Three Yale doctors selected for Yale-New Haven Hospital career development program

Three Yale doctors have been accepted into the first Yale-New Haven Hospital Center for Outcomes Research and Evaluation career development program in Patient-Centered Outcomes Research (Y-CORE PCOR). They will receive two years of training and career development support. The three scholars were selected for their strong commitment to patient-centered outcomes research and comparative effectiveness research.

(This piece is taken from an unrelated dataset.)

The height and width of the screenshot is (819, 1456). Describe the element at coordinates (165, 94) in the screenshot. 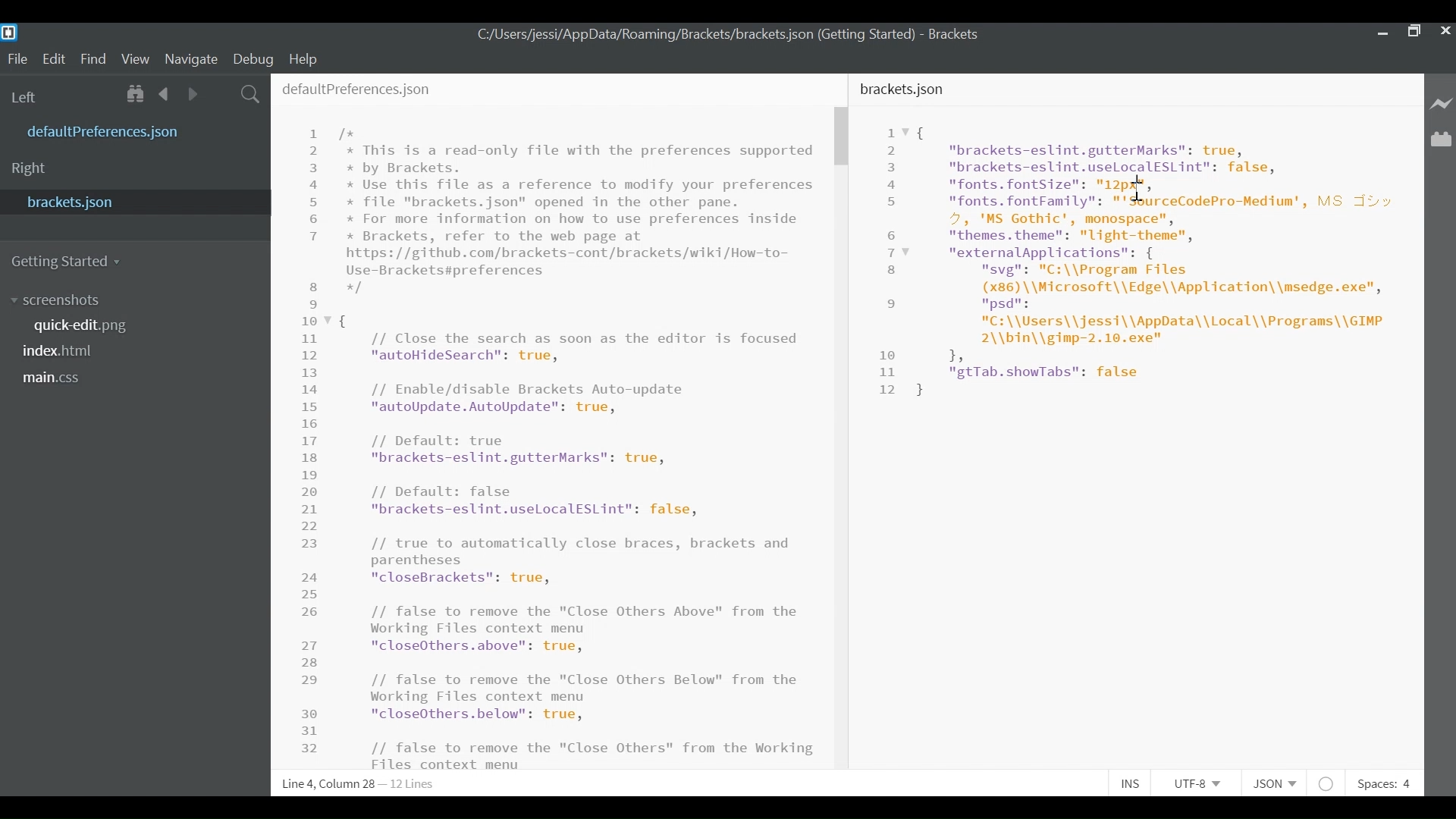

I see `Navigate Back` at that location.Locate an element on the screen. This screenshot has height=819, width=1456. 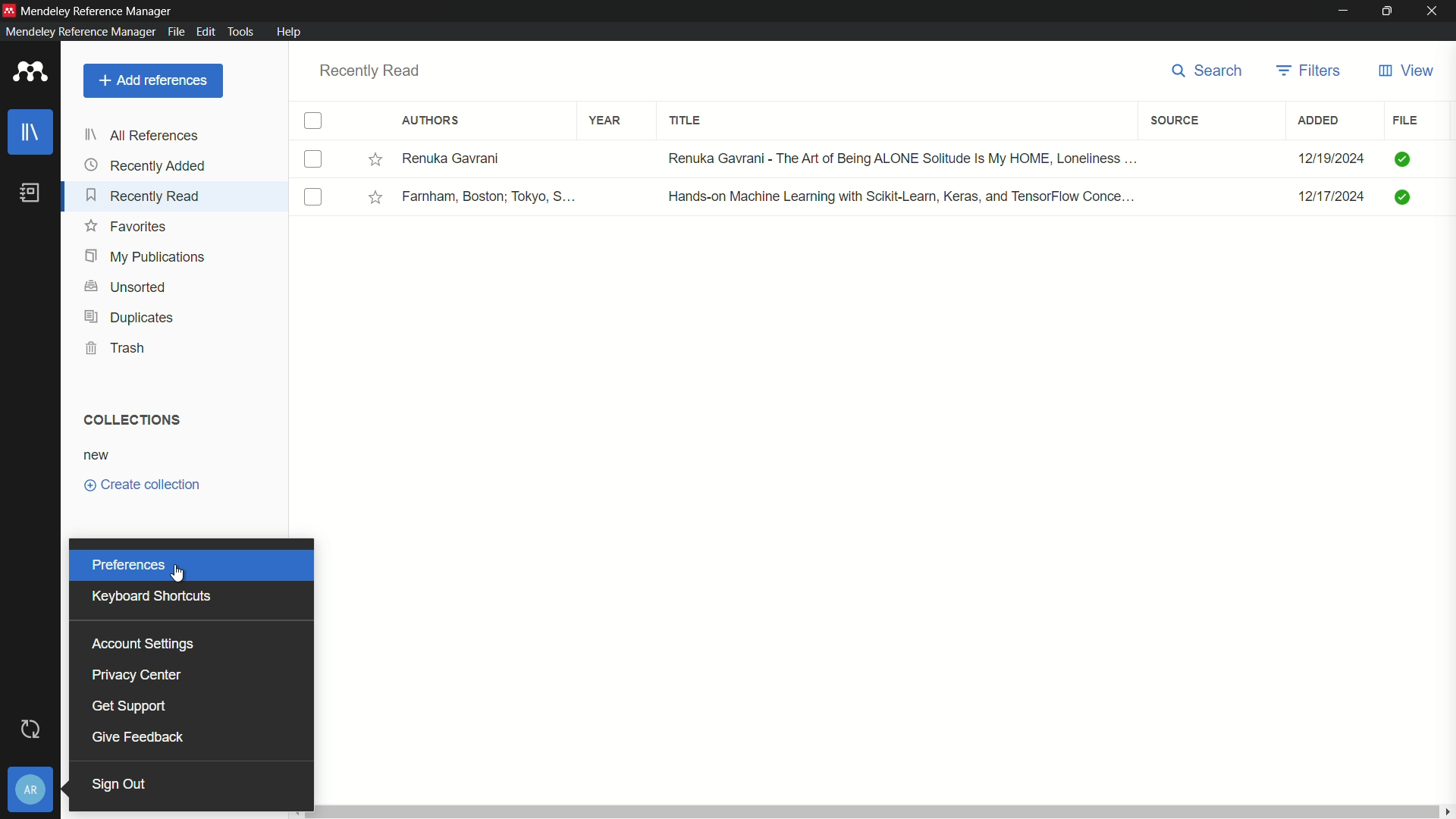
account settings is located at coordinates (141, 644).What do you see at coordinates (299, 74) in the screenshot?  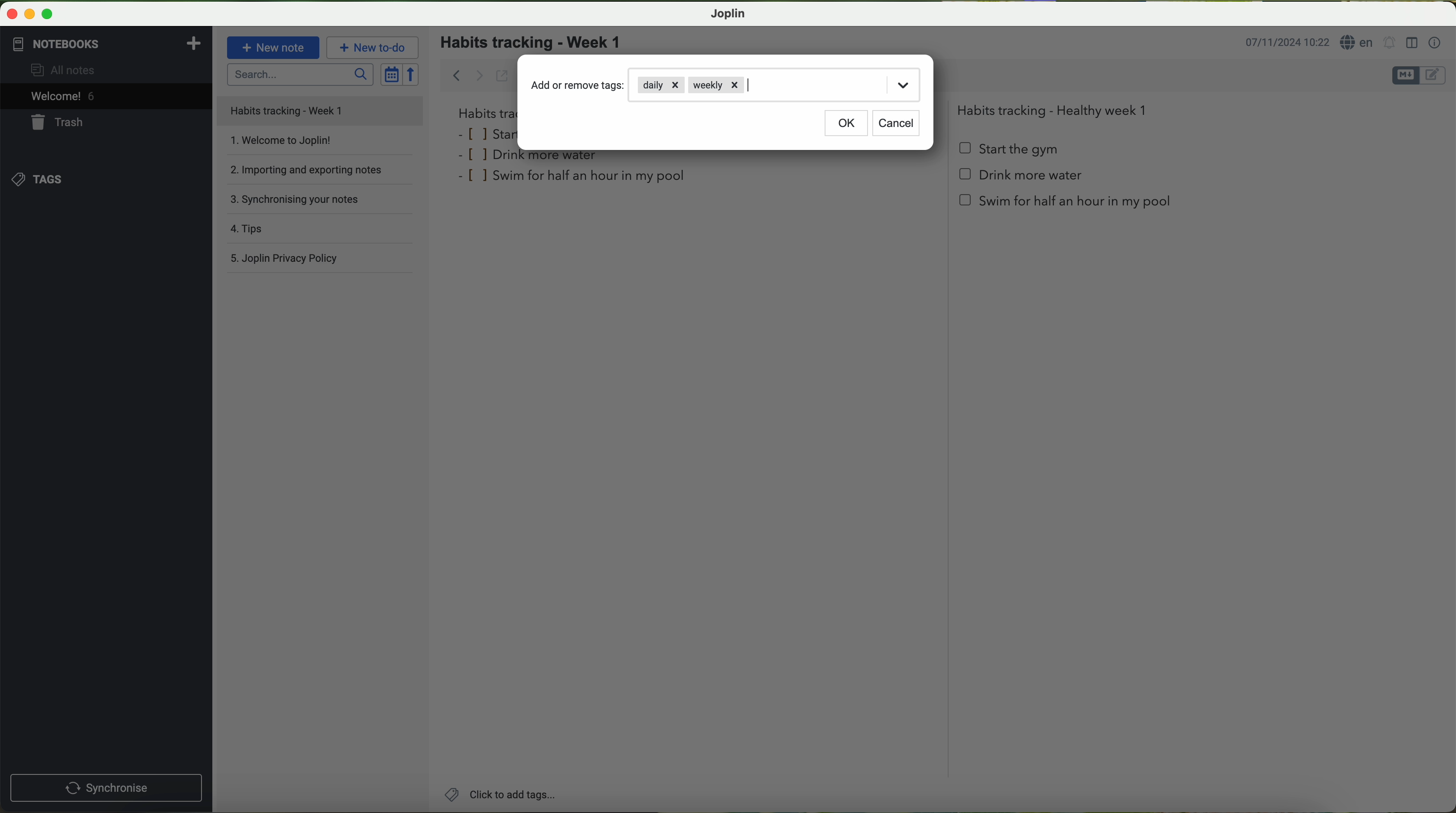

Three Yale doctors have been accepted into the first Yale-New Haven Hospital Center for Outcomes Research and Evaluation career development program in Patient-Centered Outcomes Research (Y-CORE PCOR). They will receive two years of training and career development support. The three scholars were selected for their strong commitment to patient-centered outcomes research and comparative effectiveness research. They are:

Dr. Nihar Desai, assistant professor in the Section of Cardiovascular Medicine at Yale. He earned his undergraduate degree from Lehigh University, medical degree from the University of Connecticut, and an M.P.H. from the Harvard School of Public Health. He completed residency training as well as a cardiology fellowship at Brigham and Women’s Hospital and Harvard Medical School. Desai’s study will employ novel analytical methods to advanced patient-centered outcomes and comparative effectiveness research related to atrial fibrillation. He plans to create a shared decision-making tool for the need for and optimal selection of antithrombotic therapy in patients with atrial fibrillation.

Dr. Erica Spatz, assistant professor in the Section of Cardiovascular Medicine at Yale. She earned her undergraduate degree from Vanderbilt University and completed medical school in Beer Sheva, Israel. She completed residency at Montefiore Medical Center and a research fellowship with the Robert Wood Johnson Foundation Clinical Scholars and a clinical fellowship in Cardiology, both at Yale. For her Y-CORE PCOR project, Spatz will examine the patient, physician, and organizational perspectives on shared decision-making. She hopes to create a guide that will integrate shared decision-making into routine clinical practice.

Dr. Shi-Yi Wang, assistant professor of epidemiology at the Yale School of Public Health. He earned his medical degree from Taipei Medical College in Taiwan and a Ph.D. from the University of Minnesota. Wang will be conducting a study that integrates decision aids, which are tools for giving patients the information they need to make decisions based on goals and preferences. He will apply a decision aid model in a population of older women with early stage breast cancer who are deciding whether or not to receive radiotherapy.